*** Information shown ***

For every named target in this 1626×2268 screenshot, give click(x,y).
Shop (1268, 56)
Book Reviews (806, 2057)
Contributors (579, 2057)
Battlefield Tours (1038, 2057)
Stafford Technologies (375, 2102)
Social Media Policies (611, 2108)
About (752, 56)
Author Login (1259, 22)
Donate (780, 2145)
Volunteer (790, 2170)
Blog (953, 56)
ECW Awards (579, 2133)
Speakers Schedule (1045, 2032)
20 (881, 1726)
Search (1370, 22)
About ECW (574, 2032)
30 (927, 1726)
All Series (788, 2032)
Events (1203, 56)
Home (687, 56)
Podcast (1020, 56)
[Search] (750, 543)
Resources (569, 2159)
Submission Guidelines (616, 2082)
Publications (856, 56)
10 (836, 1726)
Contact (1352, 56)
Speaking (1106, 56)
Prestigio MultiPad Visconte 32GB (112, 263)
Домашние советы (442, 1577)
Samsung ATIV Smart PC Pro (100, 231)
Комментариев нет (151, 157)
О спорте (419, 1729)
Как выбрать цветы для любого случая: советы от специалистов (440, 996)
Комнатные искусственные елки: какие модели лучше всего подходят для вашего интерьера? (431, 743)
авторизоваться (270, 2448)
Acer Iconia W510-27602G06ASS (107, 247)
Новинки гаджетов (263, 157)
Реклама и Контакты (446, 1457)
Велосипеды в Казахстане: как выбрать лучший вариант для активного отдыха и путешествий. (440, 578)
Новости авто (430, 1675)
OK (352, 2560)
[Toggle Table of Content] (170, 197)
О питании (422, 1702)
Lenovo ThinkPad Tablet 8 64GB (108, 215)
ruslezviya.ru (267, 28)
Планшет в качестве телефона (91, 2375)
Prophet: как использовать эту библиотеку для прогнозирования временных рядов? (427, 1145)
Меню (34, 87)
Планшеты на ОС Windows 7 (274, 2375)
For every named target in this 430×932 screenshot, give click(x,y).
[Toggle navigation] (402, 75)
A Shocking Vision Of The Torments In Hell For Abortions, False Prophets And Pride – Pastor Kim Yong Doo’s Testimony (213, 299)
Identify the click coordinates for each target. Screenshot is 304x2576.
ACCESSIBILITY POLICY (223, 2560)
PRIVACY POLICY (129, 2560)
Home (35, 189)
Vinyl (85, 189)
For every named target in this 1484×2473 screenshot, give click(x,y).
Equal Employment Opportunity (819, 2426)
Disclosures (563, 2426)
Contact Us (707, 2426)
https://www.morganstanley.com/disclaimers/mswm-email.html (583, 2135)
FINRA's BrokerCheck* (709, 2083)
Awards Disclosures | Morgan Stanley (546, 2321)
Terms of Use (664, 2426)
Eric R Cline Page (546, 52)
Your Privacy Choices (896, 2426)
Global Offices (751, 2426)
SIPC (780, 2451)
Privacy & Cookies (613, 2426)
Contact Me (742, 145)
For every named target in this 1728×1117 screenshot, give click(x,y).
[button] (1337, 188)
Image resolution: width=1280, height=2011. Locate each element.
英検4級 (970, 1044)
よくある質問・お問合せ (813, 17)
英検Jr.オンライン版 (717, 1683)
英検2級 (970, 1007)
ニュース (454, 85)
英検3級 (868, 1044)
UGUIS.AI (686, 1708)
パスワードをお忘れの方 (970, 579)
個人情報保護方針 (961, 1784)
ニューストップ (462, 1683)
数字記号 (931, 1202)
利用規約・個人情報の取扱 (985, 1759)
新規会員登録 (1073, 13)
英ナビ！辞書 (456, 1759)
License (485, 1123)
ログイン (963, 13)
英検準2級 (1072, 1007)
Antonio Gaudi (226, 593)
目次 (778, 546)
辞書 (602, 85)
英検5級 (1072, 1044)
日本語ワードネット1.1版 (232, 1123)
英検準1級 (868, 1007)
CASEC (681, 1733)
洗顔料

*** End of Information shown ***

• _Work order_: From the data above, output exactly the lines between the one containing "[Toggle Table of Content] (170, 197)" and the one containing "[Toggle navigation] (402, 75)", counting both of them.

• _Output for this exercise_:
[Toggle Table of Content] (170, 197)
О питании (422, 1702)
Lenovo ThinkPad Tablet 8 64GB (108, 215)
ruslezviya.ru (267, 28)
Планшет в качестве телефона (91, 2375)
Prophet: как использовать эту библиотеку для прогнозирования временных рядов? (427, 1145)
Меню (34, 87)
Планшеты на ОС Windows 7 (274, 2375)
For every named target in this 430×932 screenshot, give click(x,y).
[Toggle navigation] (402, 75)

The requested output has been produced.